– Только не начинай. Я сама знаю, что делаю.

– Неужели ты не можешь поберечься, хотя бы пока мы не поймаем этого урода, убившего Келли?

Сал безрадостно улыбнулась.

– Мой арендодатель не любит разговоров о «поберечься». Особенно когда наступает первое число месяца.

Стоун была разочарована. Ее тошнило от того, что человеческая жизнь на этих улицах не стоит ничего.

– А знаешь, Ким, я еще помню ту маленькую девочку, которая была закаленной малышкой. Она появилась в приюте, когда ей было шесть.

Инспектор смотрела в землю.

– Она была здорово испугана, но по ней этого нельзя было сказать. Я тогда предложила ей половину своего яблока, а она ее не взяла.

– И ведь это был не единственный случай, когда ты мне помогала, Сал, правда? – Фраза прозвучала многозначительно.

Проститутка не обратила на нее никакого внимания.

– И не важно, сколько раз я пыталась с ней подружиться, – она не хотела дружить.

– Послушай, Сал…

– Нет, Ким. Ты должна понять, что существуют моменты, когда ты не можешь изменить мир. Я не принимаю твою помощь, потому что не хочу. Ты понимаешь, о чем я?

Стоун кивнула, понимая, что здесь ей больше нечего делать.

– Ладно, уяснила. Просто постарайся быть осторожнее, ладно?

Сал тоже кивнула и закурила еще одну сигарету.

Детектив повернулась к машине, чувствуя тяжесть на душе.

– Слушай, Ким, – крикнула ей Сал с тротуара. – Тебе ведь сегодня совершенно некуда торопиться, а?

Стоун затормозила и попыталась понять выражение лица проститутки. Оно было абсолютно пустым, но то, что она хотела сказать, было абсолютно понятно.

Что-то должно было произойти.

Глава 17

– А мы можем верить тому, что сказала нам Фрост? – спросила Стейси, потирая озябшие руки. – Почему, черт побери, она решила, что шаль румынская?

– Уборщица увидела фото у нее на столе и заметила, что точно такую же передала ей ее румынская бабушка. Замысловатый узор, ручная вязка, и кое-где был использован крючок, хотя черт его знает, что это значит. – Сержант пожал плечами.

После звонка Фрост они посетили зеленщика на Крэдли-Хит-Хай-стрит и дешевую лавчонку в Кворри-Бэнк, которыми владели иммигранты из Румынии. Женщина в зеленной лавке, используя совершенно невыносимый английский, подтвердила теорию Фрост, что шаль, скорее всего, была сделана в Румынии, а владелец лавчонки направил их на фабрику по производству сумок, о существовании которой Кевин мог бы вспомнить и сам. Он уже бывал там раньше.

– И куда же мы теперь?

– К Робертсонам, – ответил сержант и увидел, как Стейси разочарованно стиснула зубы.

– А кто или что эти твои Робертсоны? – поинтересовалась она.

– Боже, все равно что работаешь с новорожденным, – вздохнул Доусон. – Робертсоны – это маленькая фабрика в Лае. В прошлом они делали копии дизайнерских сумок. Пять лет назад их привлекли к суду, и теперь они штампуют низкосортную дешевку, по паре фунтов за штуку. Работают там в основном женщины-румынки.

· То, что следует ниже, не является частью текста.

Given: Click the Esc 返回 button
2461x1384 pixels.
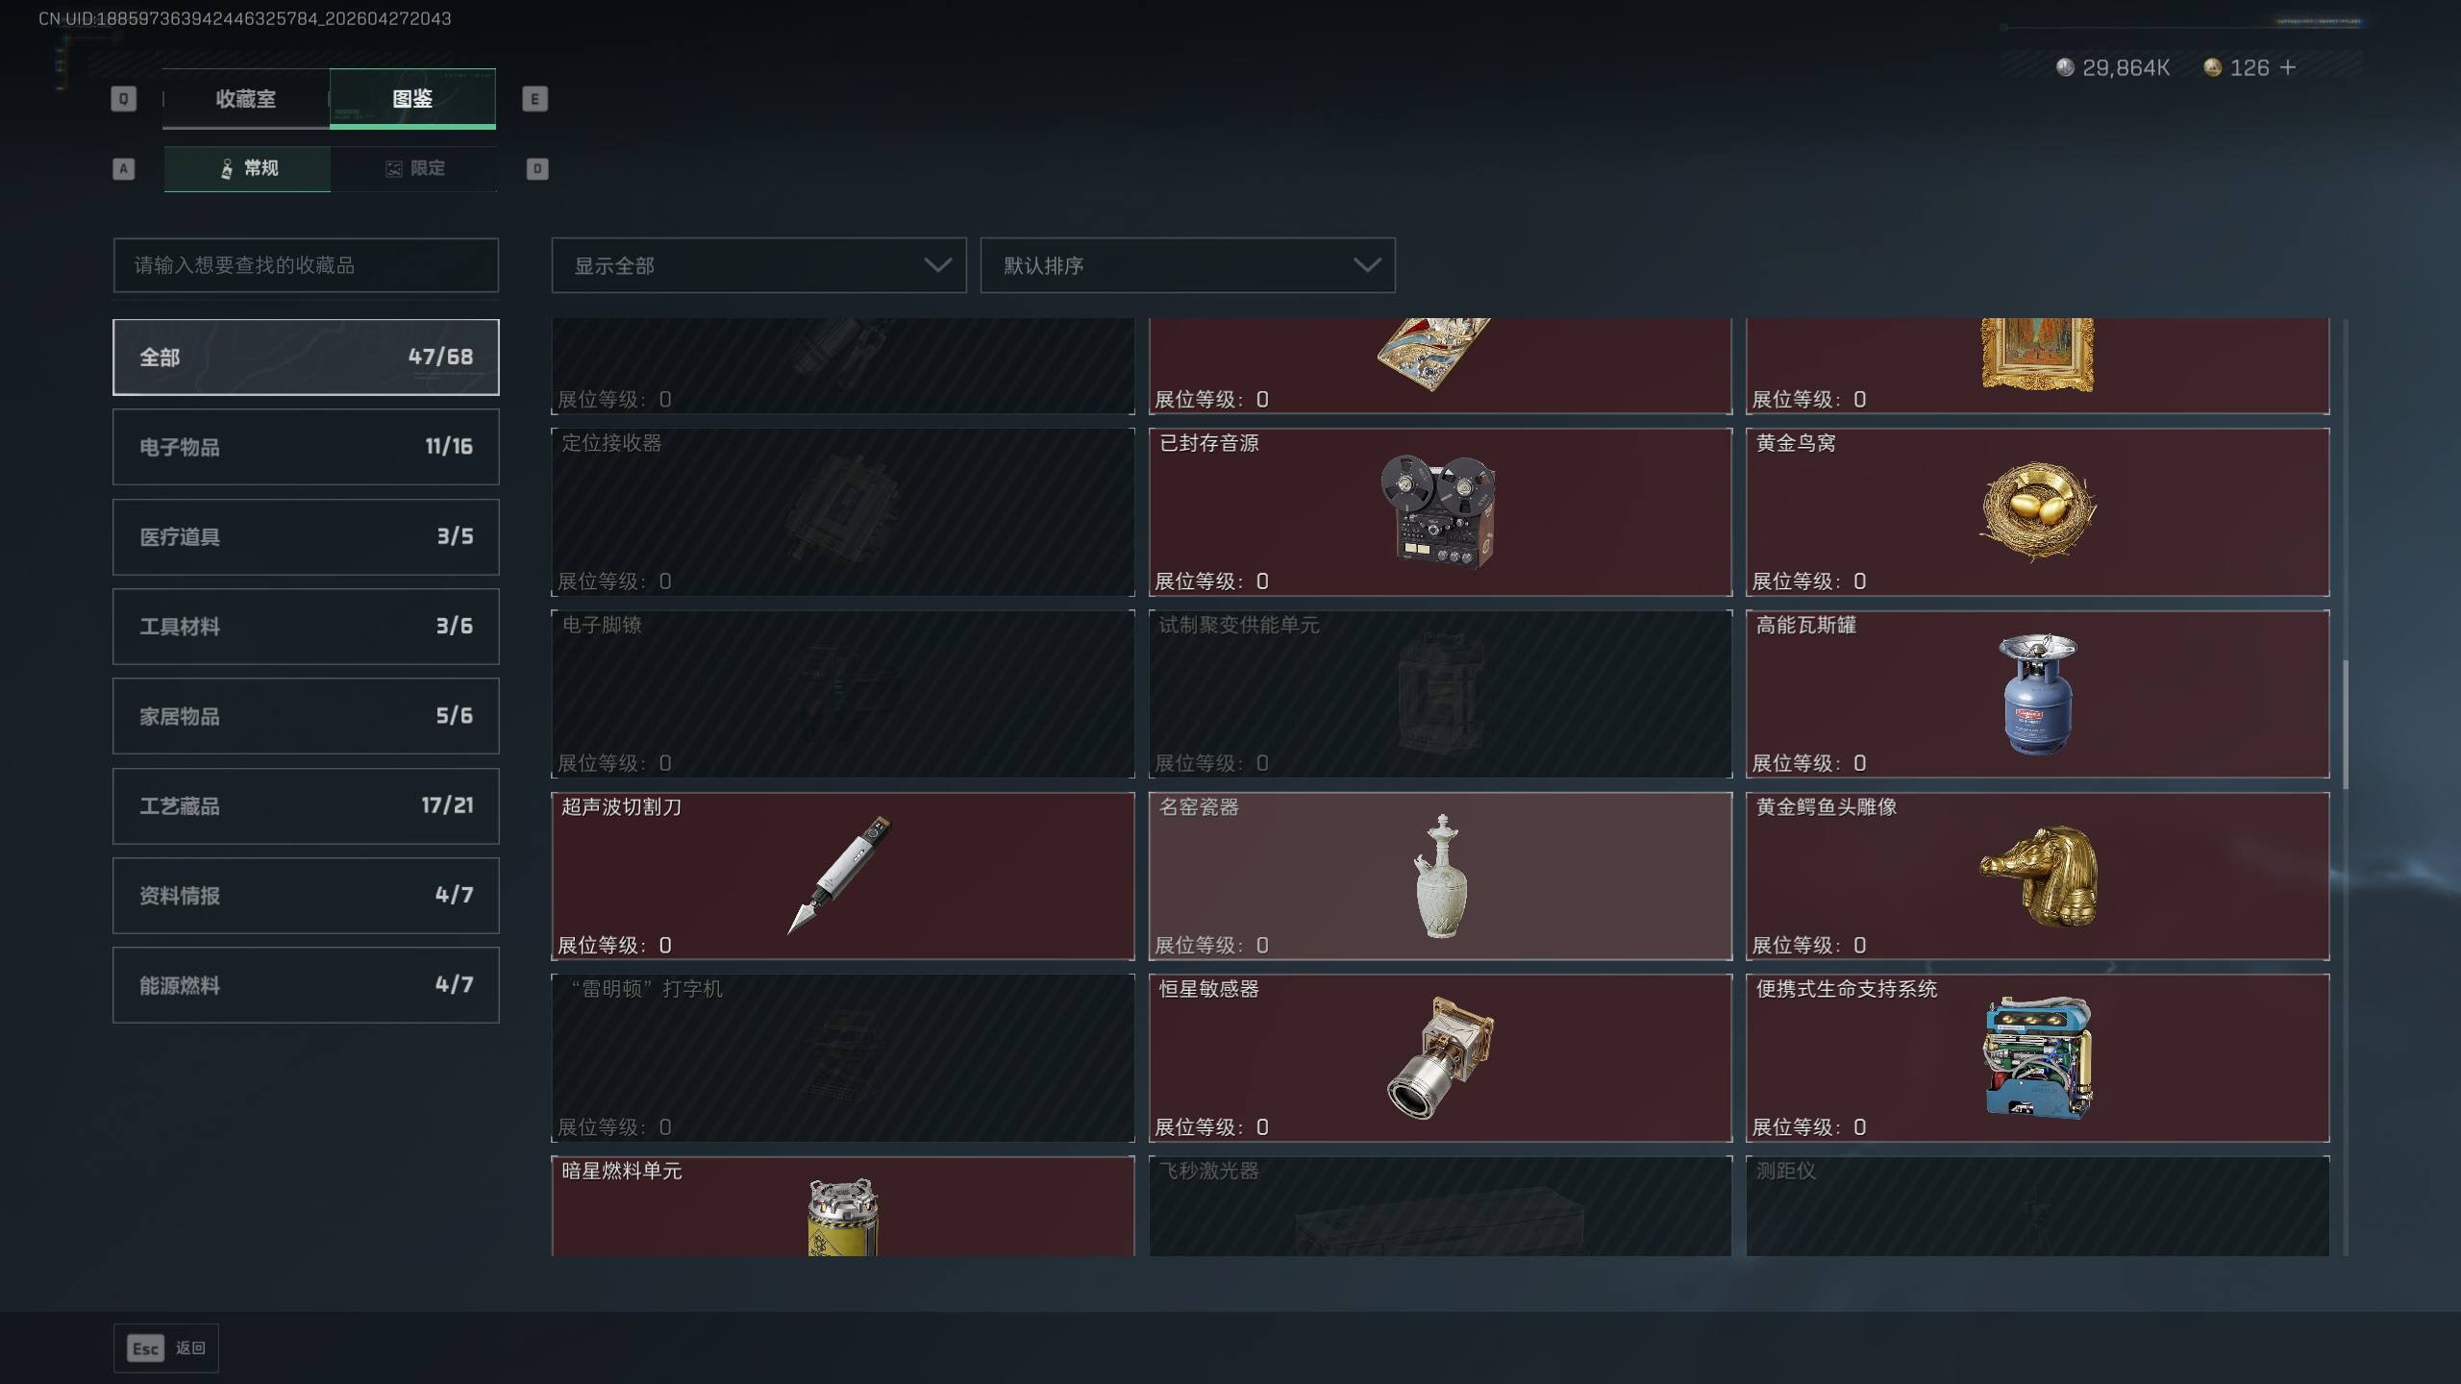Looking at the screenshot, I should (x=166, y=1348).
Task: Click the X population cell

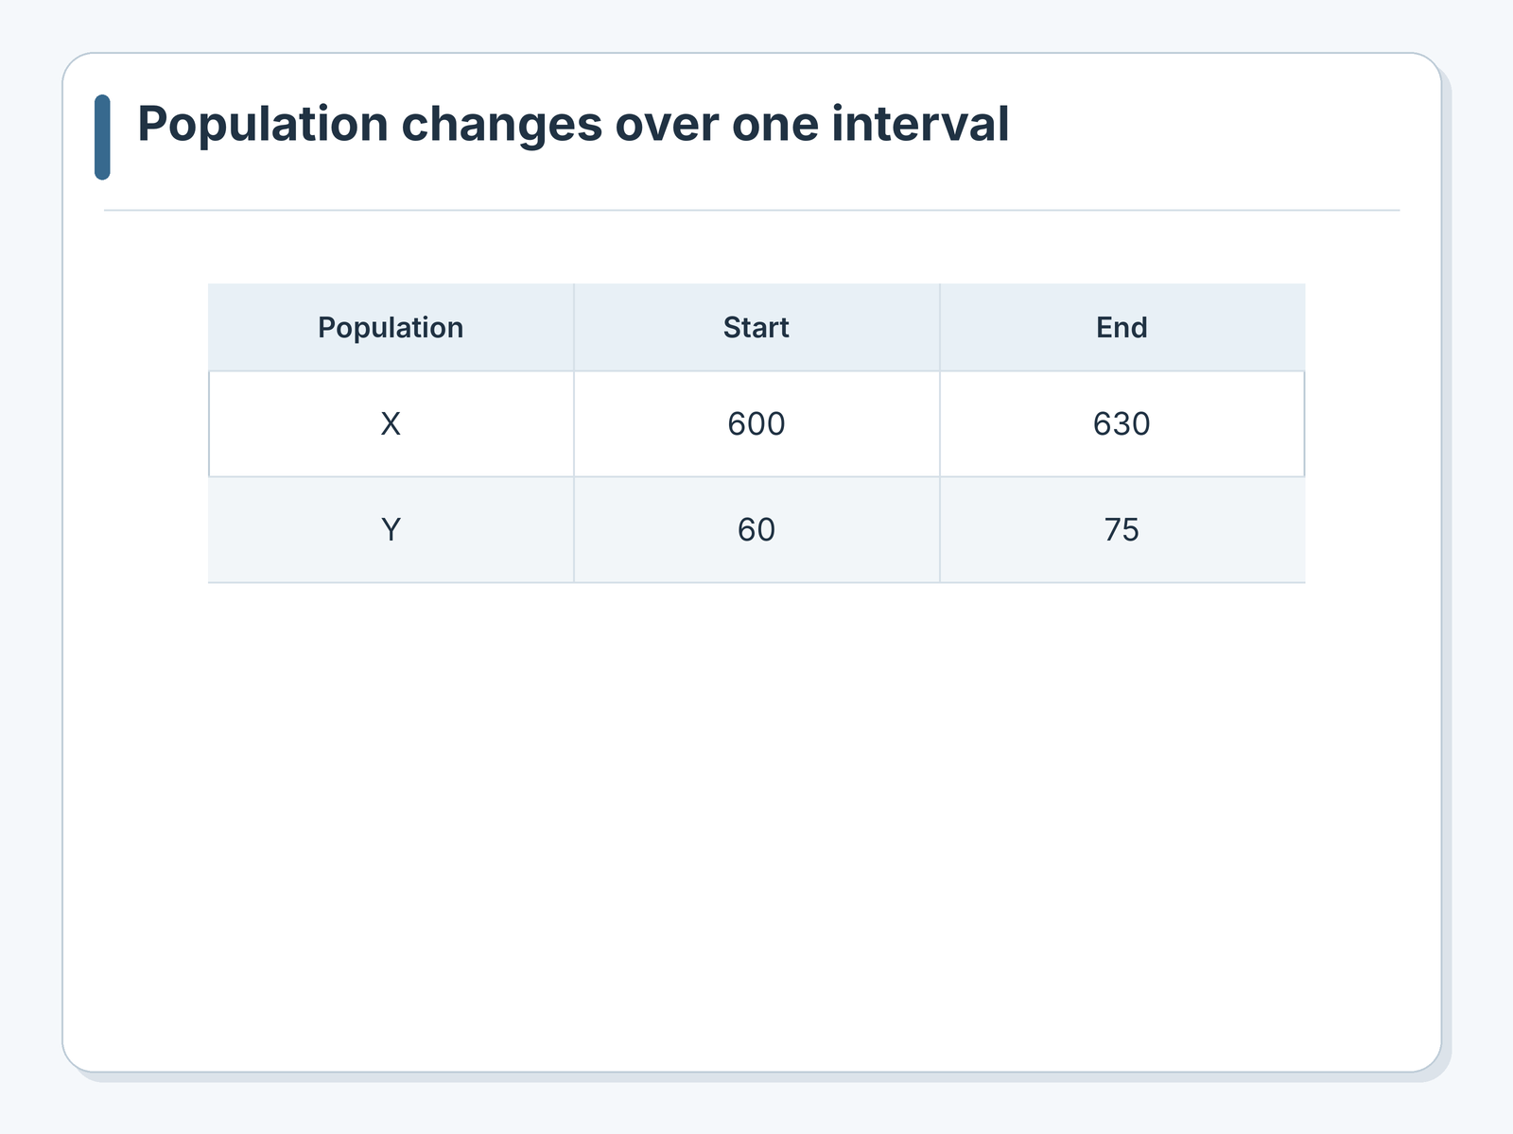Action: 391,423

Он сделал правый поворот на Хэйес-лейн, потом резко повернул налево, остановился на парковке – и, выключив зажигание, ошарашенно произнес:

– Черт меня побери совсем…

– Мне кажется, ты говорил о маленькой фабрике, – заметила Стейси.

– Это было пять лет назад, – пояснил сержант. – Похоже на то, что они прибрали к рукам все здания по обеим сторонам.

Он обратил внимание на то, что две трети здания были отданы производственным площадям, а в остающейся трети располагались офисы и шоу-рум.

– Судя по всему, эта дешевка неплохо продается, – саркастически заметила Стейси, пока они шли к двери, на которой было написано «Администрация».

За дверью их встретила молодая блондинка с загаром, диссонировавшим с температурой на улице. Кевин обратил внимание на едва заметное движение ее руки, которым она убрала мобильный телефон. Подняв руки на крышку стола, блондинка продемонстрировала ногти, которые с трудом позволяли нажимать на кнопки.